Los órganos constitucionales autónomos de México son el conjunto de instituciones públicas constituidas al margen de los tres poderes de la Unión (legislativo, ejecutivo y judicial) en los que se deposita el gobierno de los Estados Unidos Mexicanos, ubicándolos en una condición de igualdad jurídica frente al resto y con una relación de coordinación y control.
Sus titulares son designados con la participación del presidente de la República, quien los propone, y son ratificados (o igualmente propuestos, según lo establezca la ley) por la Cámara de Diputados o el Senado de la República.
Sin embargo, no están supeditados a éstos en cuanto a sus funciones, no están sectorizados en sus organigramas, y la remoción de sus titulares, así como las restricciones de sus actividades no están condicionadas a ninguno de los poderes, sino de los mecanismos constitucionales.
[1] Las obligaciones, facultades, requisitos y restricciones de los órganos están determinados por distintos artículos de la constitución y las leyes orgánicas respectivas.

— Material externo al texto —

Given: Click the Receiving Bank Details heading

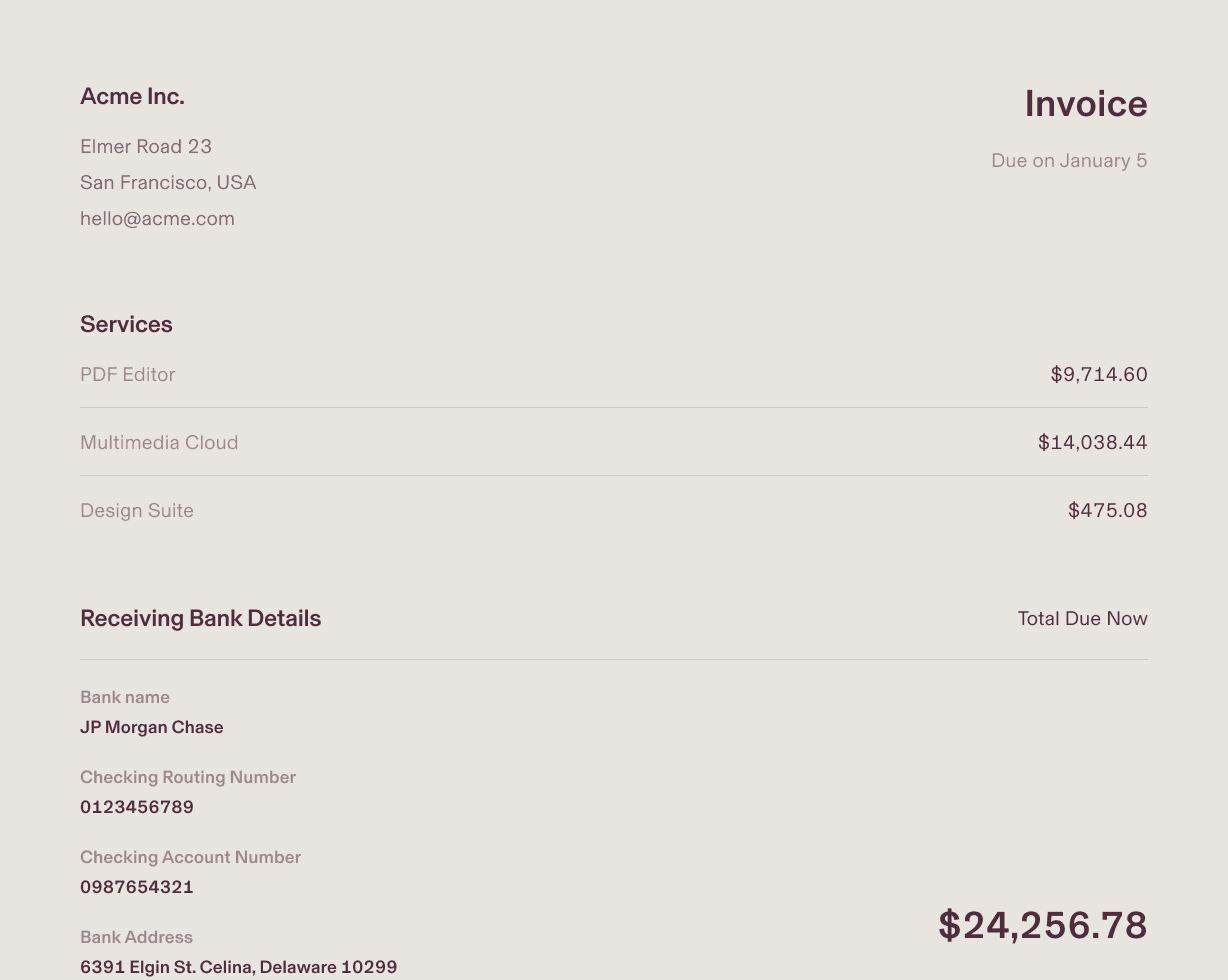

El ejercicio de sus funciones corresponde a aquellas áreas en las que, los procesos históricos y sociales que les dieron origen, manifestaban la necesidad de sistemas imparciales, en los que ninguno de los tres poderes fueran juez y parte para el manejo, entre otras, del sistema monetario, las elecciones, la medición de las políticas públicas en materia económica y social, los derechos humanos y la procuración de justicia.